Integration with Channel Management
MPP works synergistically with channel management tools like Loop and Autoloop. Rebalancing operations often involve moving significant liquidity through the network, and these operations benefit from MPP's ability to split across routes. Similarly, well-balanced channels created by these tools provide better routes for MPP parts to traverse.
Compatibility with Advanced Routing
MPP combines naturally with other routing improvements. Trampoline routing lets resource-constrained mobile wallets delegate pathfinding to intermediate nodes, and those trampoline nodes can use MPP internally to route each leg of the payment.
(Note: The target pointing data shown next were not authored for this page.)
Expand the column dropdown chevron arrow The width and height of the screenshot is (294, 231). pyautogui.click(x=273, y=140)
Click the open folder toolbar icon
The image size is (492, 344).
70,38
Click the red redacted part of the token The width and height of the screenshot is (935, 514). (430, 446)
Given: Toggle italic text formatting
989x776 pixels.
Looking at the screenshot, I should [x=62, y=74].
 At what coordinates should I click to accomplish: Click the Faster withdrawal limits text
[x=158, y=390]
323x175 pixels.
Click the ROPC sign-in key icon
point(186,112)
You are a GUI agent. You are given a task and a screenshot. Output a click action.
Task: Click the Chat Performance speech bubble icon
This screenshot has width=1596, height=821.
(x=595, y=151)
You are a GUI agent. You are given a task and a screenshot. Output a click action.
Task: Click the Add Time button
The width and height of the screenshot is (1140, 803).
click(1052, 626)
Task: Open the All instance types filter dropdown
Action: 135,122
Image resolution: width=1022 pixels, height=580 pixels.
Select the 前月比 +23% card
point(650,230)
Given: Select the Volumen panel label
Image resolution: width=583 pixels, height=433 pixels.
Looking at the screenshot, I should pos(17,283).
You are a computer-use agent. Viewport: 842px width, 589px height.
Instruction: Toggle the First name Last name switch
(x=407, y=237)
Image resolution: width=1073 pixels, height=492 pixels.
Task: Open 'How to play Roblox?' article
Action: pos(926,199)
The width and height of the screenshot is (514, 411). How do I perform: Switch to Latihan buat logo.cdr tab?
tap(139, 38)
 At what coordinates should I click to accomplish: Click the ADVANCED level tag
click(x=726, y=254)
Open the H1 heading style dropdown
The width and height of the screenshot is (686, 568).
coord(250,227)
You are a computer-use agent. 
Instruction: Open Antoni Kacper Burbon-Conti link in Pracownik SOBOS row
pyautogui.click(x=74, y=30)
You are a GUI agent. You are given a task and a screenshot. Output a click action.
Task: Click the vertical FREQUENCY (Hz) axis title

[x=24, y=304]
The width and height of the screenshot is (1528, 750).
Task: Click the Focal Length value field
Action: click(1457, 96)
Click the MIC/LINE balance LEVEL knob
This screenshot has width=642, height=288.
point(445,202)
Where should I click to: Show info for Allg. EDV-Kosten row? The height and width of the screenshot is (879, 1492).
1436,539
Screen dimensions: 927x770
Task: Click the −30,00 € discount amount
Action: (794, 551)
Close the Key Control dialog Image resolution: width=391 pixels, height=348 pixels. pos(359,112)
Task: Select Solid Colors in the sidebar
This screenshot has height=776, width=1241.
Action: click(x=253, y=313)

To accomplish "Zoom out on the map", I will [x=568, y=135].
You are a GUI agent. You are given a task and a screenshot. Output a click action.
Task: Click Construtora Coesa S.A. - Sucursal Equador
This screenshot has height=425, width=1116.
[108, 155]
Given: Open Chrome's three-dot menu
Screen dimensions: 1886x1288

Blinded paths can be used for the final hops, preserving receiver privacy while still allowing the sender to split across multiple blinded routes.
Fee Implications
Splitting a payment across multiple routes changes the fee calculation in non-obvious ways. Each part incurs independent routing fees at every hop along its route, so the total fee for an MPP is the sum of fees across all parts and all hops.
When MPP Costs More
In the simplest case, MPP increases total fees compared to a successful single-path payment. Routing fees have both a base component (charged per HTLC regardless of amount) and a proportional component (percentage of the forwarded amount). With multiple parts, you pay the base fee multiple times. For a payment split into 4 parts across 3-hop routes, you pay 12 base fees instead of 3.
When MPP Saves Money
Counter-intuitively, MPP can sometimes reduce total fees. If the only viable single-path route goes through high-fee nodes (because those nodes have the largest channels), splitting the payment might allow parts to traverse cheaper, lower-capacity routes that the full amount could never use. The aggregate fee across multiple cheap routes can undercut a single expensive one.
Sophisticated pathfinding algorithms explicitly optimize for this by evaluating total fees across all possible split configurations, not just finding the cheapest individual routes.
Risks and Considerations
Partial Failure Complexity
The most challenging failure mode is partial delivery: some parts reach the receiver while others fail mid-route. The receiver holds successful parts without settling, tying up liquidity along those routes. The sender must detect which parts failed, calculate the remaining amount, find new routes for just the shortfall, and retry. If retries also partially fail, the process repeats. Each round adds latency and locks more liquidity network-wide.
HTLC Slot Consumption
Lightning channels have a protocol-level maximum of 483 concurrent pending HTLCs per direction. Each MPP part consumes one HTLC slot at every channel along its route. Heavy MPP usage across the network can exhaust HTLC slots on popular routing nodes, causing unrelated payments to fail. Future upgrades like PTLCs may help by enabling more efficient point-based routing that reduces per-hop overhead.
Privacy Limitations
Because all parts of a Base MPP share the same payment hash, a routing node that forwards two parts of the same payment on different routes can correlate them. This reveals that the total payment is larger than either individual part and links the sender's channels. The onion routing layer protects sender and receiver identity, but the shared hash weakens amount privacy at the routing level.
Timelock Coordination
Each part carries its own HTLC timelock, and these must be set carefully. If early-arriving parts have timelocks that expire before late-arriving parts reach the receiver, the receiver faces a conflict: the early parts may time out while the late parts are still in flight. Implementations avoid this by ensuring all parts use compatible timelock windows, but the coordination adds complexity to the sender's routing logic.
This glossary entry is for informational purposes only and does not constitute financial or investment advice. Always do your own research before using any protocol or technology.